Information shown:
=== Section Start ===

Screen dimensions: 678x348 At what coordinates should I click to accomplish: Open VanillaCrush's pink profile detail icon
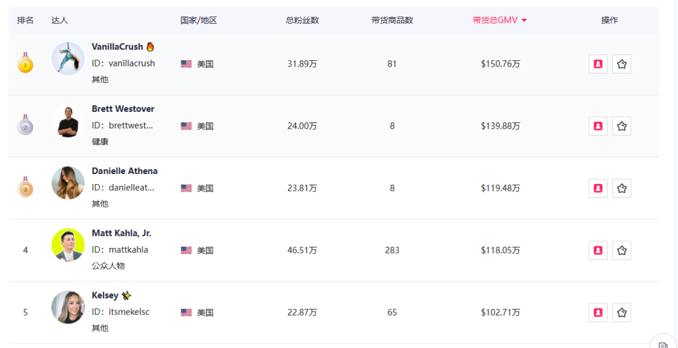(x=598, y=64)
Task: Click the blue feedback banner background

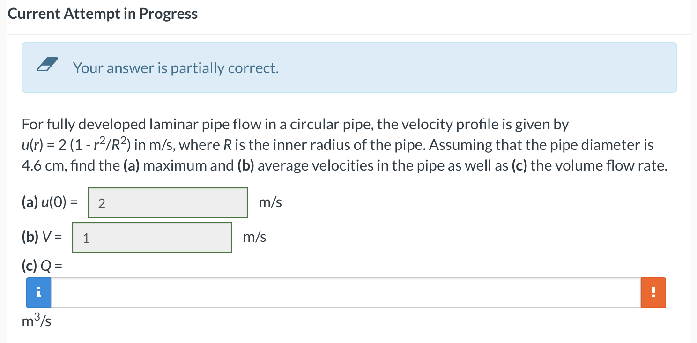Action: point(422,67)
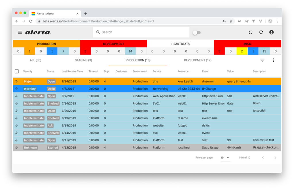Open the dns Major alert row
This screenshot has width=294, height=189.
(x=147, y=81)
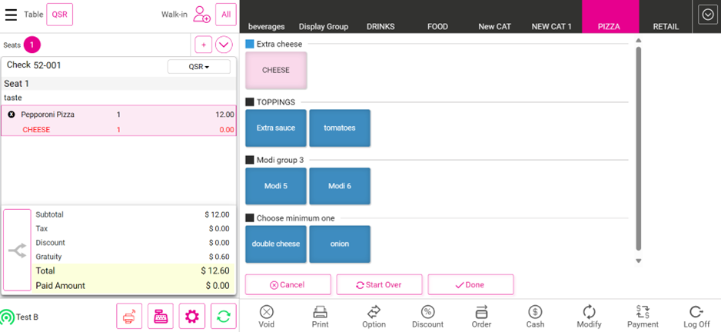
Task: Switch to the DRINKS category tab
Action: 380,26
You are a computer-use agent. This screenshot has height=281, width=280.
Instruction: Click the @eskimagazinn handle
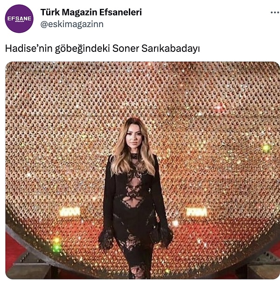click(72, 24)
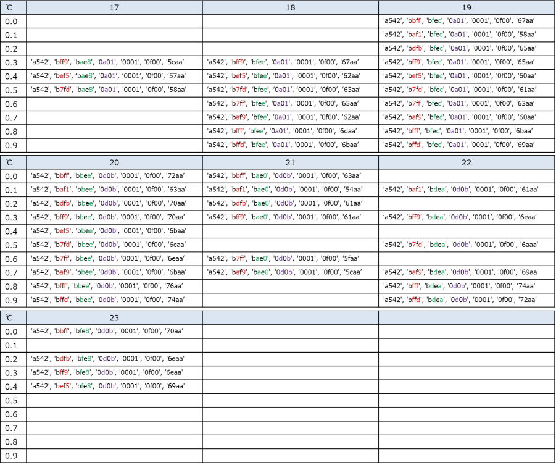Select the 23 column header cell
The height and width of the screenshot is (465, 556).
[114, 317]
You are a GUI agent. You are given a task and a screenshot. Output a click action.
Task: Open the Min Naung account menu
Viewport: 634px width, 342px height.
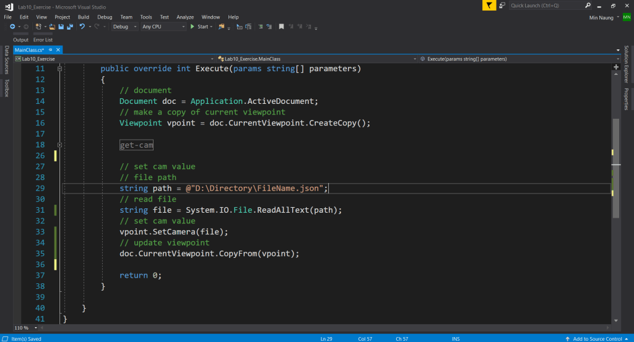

=== Section End ===
=== Section Start ===

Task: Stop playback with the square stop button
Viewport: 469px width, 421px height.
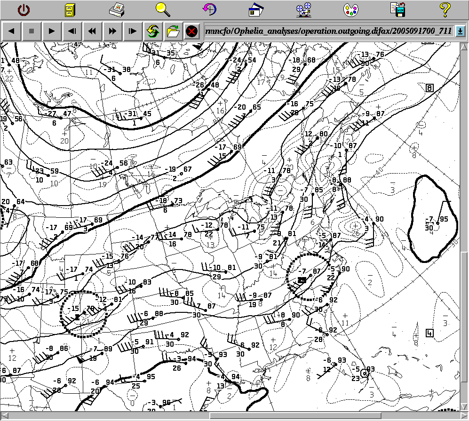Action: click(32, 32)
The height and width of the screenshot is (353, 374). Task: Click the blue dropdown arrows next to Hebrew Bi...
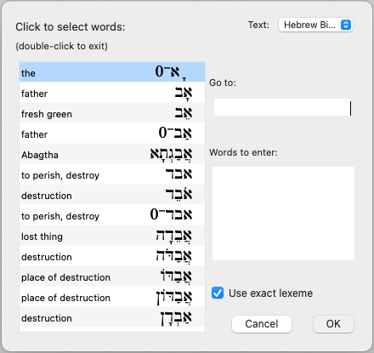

=== Section End ===

To do:
Only one part of the listing is wanted: the lines from the one containing "Viewport: 469px width, 421px height." through the one containing "The height and width of the screenshot is (353, 374).", both included. Please transcribe it exactly, leaving out the pictures.

Exercise solution:
Viewport: 469px width, 421px height.
Action: click(32, 32)
The height and width of the screenshot is (353, 374). Task: Click the blue dropdown arrows next to Hebrew Bi...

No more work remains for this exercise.